* **Directions for this task**: Count the lines of the records that contain the string "screenshot", matching case exactly, and give only the number.

[Data records]
..............................

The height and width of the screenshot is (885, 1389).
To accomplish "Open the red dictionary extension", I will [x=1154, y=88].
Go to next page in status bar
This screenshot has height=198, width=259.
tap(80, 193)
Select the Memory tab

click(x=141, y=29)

..............................

* **Solved problem**: 2